The Attempt at a Solution



The solution starts by stating the following expressions are equivalent.

[itex](1 + x)(1 - x)^{n} \equiv (1 - x)^{n} + x(1 - x)^{n}[/itex]

If I take this statement to be true, I can follow through the rest of the example without a hitch, but I just can't see what they've done here.

Thanks for any help you can give,

BOAS.
 

Answers and Replies

  • #2
3,816
92
Hi,

i'm revising series expansions and my problem has arisen from an example in my text book, but it's not directly related to the series expansion itself.

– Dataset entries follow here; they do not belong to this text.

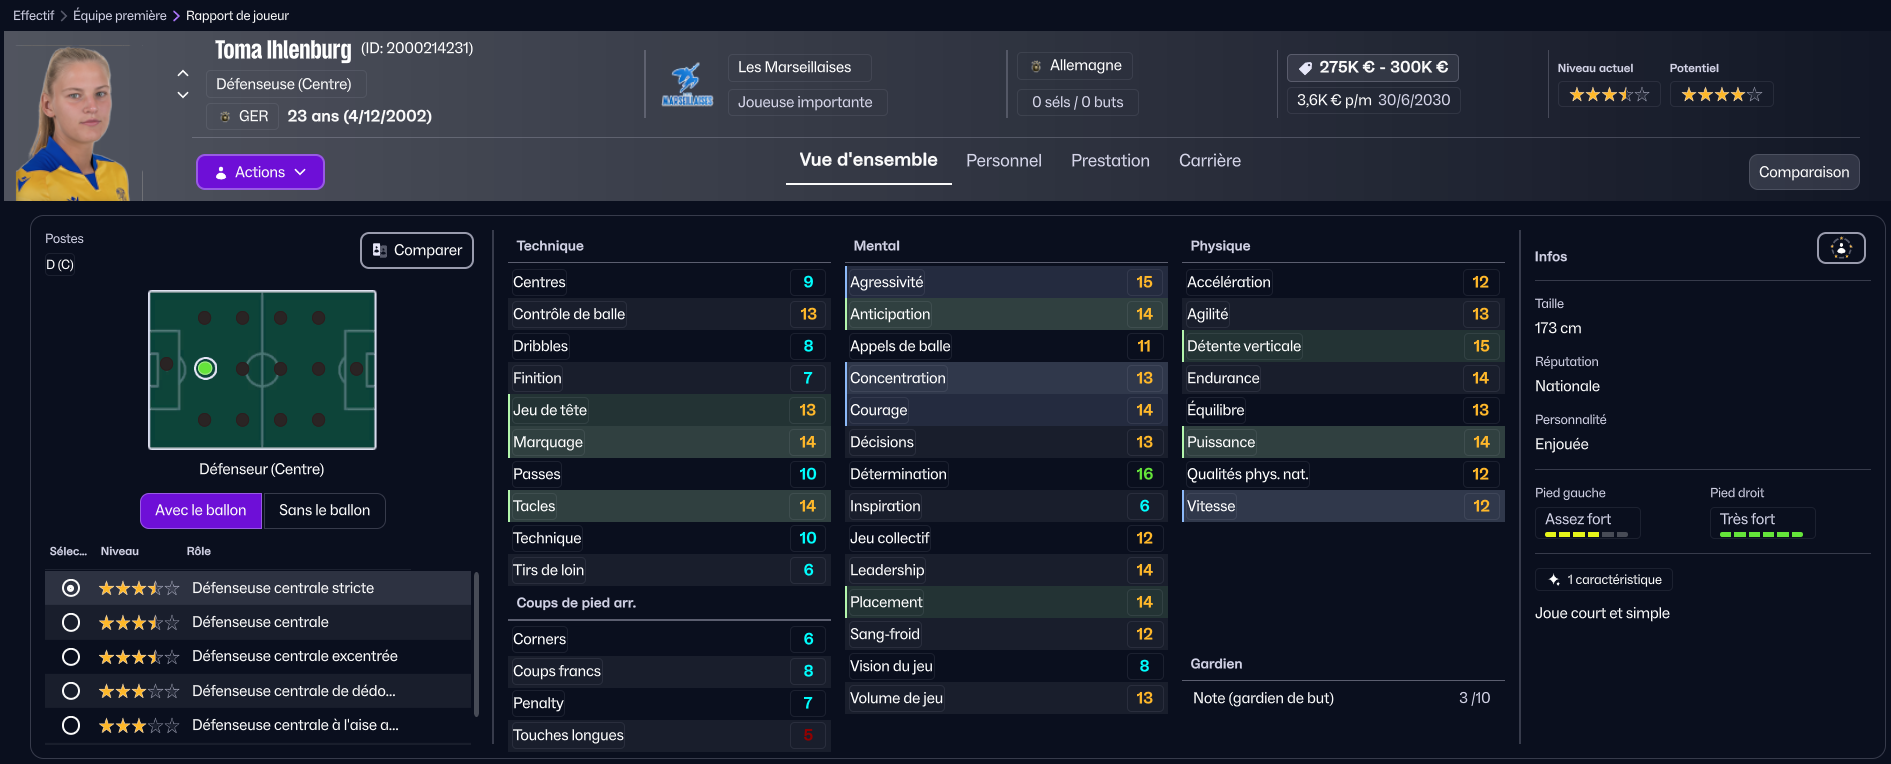Go to next player with down chevron

click(183, 95)
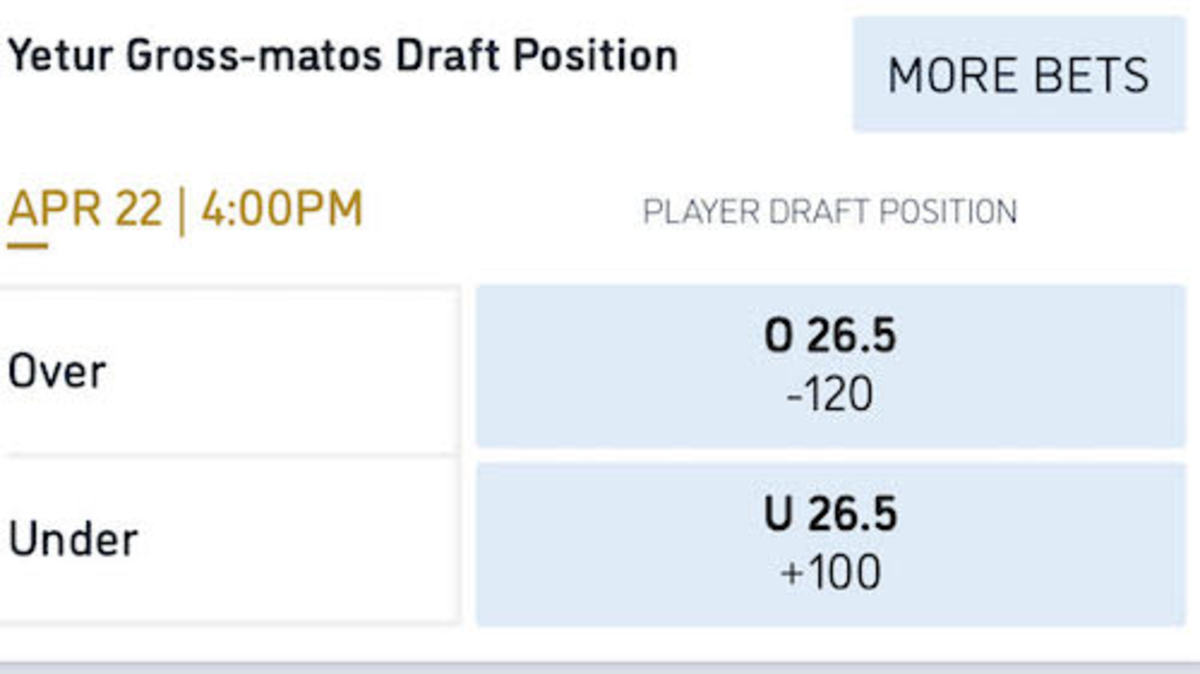
Task: Click the white Over row cell
Action: tap(230, 370)
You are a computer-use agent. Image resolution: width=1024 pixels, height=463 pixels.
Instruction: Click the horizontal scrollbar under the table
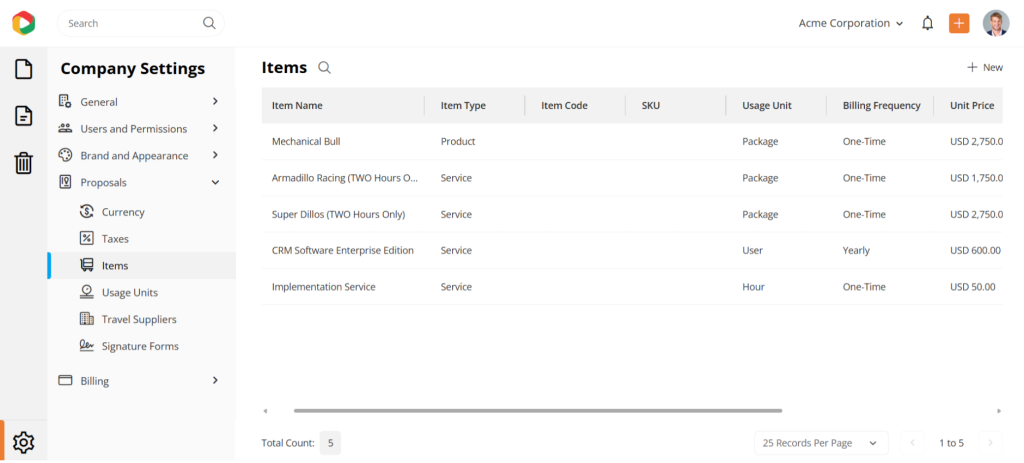click(537, 410)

It's more of an algebra question, where they've made a rearrangement I can't follow...

Homework Statement



If [itex]n[/itex] is a positive integer find the coefficient of [itex]x^{r}[/itex] in the expansion of [itex](1 + x)(1 - x)^{n}[/itex] as a series of ascending powers of x.

Homework Equations





The Attempt at a Solution



The solution starts by stating the following expressions are equivalent.

[itex](1 + x)(1 - x)^{n} \equiv (1 - x)^{n} + x(1 - x)^{n}[/itex]

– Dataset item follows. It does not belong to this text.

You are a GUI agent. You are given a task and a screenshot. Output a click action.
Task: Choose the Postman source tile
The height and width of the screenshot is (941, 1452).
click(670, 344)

If I take this statement to be true, I can follow through the rest of the example without a hitch, but I just can't see what they've done here.

Thanks for any help you can give,

BOAS.

Let ##(1-x)^n=a##, then ##a(1+x)=a+ax##. Do you see now? :)
 
  • #3
555
19
Let ##(1-x)^n=a##, then ##a(1+x)=a+ax##. Do you see now? :)

Perfectly.

Thank you!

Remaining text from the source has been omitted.